Provided data |

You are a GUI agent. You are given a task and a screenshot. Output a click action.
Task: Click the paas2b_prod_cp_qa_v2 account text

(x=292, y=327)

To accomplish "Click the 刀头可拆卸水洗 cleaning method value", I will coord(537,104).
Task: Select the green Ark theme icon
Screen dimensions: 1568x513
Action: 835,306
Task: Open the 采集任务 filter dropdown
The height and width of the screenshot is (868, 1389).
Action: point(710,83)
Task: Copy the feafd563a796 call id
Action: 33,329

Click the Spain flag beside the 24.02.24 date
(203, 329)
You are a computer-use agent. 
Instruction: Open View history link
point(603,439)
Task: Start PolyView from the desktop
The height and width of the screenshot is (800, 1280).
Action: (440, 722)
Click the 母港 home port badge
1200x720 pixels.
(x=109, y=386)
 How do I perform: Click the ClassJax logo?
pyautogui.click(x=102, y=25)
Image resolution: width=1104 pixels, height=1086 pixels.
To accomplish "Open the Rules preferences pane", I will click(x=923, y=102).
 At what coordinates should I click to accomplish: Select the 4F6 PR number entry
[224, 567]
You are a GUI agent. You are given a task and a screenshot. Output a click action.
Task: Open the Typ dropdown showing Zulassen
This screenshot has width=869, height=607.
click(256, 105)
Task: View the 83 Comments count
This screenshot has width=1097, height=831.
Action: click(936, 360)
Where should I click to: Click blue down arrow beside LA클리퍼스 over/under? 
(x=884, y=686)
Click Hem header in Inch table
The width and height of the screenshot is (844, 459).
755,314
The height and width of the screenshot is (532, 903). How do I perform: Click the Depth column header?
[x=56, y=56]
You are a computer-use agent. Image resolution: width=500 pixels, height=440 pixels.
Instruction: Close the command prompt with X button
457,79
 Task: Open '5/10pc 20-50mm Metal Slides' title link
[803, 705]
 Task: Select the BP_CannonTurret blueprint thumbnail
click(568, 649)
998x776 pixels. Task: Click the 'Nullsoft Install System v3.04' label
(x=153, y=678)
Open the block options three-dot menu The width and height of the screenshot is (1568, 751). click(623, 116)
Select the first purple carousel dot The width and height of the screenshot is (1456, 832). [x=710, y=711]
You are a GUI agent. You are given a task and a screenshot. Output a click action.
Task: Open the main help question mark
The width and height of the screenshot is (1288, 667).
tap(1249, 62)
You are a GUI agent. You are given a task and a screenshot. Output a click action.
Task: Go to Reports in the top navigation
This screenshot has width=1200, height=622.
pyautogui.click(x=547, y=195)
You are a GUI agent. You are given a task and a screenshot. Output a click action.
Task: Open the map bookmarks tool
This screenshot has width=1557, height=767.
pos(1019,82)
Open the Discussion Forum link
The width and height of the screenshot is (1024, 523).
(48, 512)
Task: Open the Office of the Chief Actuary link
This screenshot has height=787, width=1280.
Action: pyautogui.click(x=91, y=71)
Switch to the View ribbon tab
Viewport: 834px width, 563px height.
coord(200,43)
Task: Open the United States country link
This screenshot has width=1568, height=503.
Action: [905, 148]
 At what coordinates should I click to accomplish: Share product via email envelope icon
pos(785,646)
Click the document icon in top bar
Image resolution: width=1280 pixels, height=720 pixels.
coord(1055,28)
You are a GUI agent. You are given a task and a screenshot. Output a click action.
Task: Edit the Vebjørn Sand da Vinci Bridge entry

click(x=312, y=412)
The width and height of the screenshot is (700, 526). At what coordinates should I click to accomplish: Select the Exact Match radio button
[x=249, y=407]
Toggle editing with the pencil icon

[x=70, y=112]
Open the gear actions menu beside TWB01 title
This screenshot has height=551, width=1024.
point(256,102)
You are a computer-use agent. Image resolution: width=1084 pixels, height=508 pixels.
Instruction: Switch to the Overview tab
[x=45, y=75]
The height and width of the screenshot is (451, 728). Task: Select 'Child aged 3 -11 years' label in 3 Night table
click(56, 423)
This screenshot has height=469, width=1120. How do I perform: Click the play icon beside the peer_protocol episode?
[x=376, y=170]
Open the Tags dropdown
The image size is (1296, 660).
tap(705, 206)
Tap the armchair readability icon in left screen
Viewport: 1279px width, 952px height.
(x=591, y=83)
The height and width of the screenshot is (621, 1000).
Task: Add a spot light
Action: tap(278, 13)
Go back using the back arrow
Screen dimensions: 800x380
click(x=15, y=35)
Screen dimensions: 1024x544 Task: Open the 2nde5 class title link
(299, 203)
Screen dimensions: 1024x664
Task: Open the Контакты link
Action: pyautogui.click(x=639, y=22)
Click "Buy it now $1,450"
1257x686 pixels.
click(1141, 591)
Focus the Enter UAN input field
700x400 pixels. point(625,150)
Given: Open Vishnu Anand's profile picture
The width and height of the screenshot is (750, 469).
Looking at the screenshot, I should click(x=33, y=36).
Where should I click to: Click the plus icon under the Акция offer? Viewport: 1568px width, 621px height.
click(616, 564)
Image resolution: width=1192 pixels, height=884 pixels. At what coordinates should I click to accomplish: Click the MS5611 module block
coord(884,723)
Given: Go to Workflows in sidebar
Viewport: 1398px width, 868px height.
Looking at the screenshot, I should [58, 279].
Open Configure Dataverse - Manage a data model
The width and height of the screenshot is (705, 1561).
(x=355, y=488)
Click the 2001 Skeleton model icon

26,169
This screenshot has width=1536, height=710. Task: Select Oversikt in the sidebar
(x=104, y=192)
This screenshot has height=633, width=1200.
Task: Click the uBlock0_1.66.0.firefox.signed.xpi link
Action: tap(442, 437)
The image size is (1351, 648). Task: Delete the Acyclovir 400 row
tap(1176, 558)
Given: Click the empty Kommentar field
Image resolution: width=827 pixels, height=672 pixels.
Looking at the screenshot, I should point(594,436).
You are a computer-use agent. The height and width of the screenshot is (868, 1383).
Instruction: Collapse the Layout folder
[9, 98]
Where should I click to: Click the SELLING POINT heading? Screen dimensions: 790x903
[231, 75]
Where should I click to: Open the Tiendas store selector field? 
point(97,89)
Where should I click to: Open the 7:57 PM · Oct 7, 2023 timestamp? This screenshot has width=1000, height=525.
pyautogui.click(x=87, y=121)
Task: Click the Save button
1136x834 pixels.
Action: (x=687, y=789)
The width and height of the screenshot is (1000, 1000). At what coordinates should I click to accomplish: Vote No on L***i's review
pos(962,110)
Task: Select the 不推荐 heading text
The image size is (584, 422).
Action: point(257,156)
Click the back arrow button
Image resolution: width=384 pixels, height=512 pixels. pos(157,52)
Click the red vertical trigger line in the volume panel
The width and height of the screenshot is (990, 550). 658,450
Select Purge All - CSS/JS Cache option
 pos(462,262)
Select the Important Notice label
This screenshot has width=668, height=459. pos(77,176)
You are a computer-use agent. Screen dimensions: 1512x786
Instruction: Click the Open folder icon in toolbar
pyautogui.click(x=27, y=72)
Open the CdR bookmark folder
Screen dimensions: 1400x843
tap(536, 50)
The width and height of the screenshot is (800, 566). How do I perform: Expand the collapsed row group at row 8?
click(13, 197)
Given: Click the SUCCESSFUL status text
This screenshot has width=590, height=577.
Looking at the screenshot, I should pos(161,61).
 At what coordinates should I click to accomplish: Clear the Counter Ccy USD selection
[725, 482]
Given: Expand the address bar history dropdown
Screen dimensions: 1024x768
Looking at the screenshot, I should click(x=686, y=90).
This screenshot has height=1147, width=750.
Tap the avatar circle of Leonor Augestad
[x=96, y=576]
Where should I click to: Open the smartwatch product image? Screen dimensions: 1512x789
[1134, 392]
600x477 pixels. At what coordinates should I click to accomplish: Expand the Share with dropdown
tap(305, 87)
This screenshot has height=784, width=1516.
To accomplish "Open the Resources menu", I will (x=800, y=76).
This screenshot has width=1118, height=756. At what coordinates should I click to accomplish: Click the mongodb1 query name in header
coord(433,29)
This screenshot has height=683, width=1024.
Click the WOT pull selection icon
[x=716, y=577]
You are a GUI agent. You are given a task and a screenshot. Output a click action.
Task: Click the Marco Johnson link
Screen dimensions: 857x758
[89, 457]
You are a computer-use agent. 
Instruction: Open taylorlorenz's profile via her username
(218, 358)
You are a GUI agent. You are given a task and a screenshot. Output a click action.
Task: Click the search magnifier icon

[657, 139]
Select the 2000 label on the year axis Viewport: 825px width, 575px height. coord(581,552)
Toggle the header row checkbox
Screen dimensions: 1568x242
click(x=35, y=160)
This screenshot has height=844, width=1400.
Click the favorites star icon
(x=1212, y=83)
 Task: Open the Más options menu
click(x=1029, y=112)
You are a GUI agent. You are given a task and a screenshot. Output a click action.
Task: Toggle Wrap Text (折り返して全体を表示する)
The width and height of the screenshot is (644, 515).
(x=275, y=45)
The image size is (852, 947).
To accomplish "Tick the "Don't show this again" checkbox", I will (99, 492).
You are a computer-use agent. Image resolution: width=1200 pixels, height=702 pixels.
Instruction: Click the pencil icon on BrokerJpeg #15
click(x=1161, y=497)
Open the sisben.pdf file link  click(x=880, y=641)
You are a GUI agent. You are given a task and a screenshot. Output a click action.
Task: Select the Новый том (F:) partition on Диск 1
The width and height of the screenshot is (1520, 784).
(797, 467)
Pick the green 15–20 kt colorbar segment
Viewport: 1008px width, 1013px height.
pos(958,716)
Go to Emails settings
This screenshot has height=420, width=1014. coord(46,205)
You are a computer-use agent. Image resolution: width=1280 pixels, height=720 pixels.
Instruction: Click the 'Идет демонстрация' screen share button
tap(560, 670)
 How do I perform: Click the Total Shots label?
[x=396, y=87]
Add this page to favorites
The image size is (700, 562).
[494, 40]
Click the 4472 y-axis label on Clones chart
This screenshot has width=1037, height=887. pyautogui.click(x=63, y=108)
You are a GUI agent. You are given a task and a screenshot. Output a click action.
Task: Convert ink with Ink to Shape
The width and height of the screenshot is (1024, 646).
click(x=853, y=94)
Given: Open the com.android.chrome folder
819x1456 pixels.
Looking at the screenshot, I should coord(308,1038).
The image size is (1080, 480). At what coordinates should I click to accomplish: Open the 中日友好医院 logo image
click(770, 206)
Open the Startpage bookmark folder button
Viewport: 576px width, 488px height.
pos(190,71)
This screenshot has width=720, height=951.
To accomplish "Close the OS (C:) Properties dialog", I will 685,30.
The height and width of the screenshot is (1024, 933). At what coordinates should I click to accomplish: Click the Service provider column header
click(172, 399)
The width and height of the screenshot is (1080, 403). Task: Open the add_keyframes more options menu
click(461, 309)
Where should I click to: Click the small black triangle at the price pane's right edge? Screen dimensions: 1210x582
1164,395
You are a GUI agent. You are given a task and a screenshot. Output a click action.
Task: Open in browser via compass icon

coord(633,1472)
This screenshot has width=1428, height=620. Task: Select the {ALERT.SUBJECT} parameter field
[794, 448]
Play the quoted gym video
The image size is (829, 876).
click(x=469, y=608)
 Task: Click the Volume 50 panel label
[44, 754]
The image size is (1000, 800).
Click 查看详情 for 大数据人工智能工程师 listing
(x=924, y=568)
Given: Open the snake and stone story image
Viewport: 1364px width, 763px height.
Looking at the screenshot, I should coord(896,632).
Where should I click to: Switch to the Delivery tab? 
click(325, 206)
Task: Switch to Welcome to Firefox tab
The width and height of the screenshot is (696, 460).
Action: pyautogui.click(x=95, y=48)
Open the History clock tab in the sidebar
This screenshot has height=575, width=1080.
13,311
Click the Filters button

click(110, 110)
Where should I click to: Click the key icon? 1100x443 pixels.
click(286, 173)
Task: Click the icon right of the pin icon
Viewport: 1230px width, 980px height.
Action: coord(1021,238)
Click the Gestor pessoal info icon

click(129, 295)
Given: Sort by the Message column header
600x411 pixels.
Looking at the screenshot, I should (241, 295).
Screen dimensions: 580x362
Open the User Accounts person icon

Problem to solve | For each line above that contains the word "will", copy that line.

Result below |
To accomplish "Click the 刀头可拆卸水洗 cleaning method value", I will coord(537,104).
To accomplish "Open the Rules preferences pane", I will click(x=923, y=102).
To accomplish "Open the Resources menu", I will (x=800, y=76).
To accomplish "Tick the "Don't show this again" checkbox", I will (99, 492).
To accomplish "Close the OS (C:) Properties dialog", I will 685,30.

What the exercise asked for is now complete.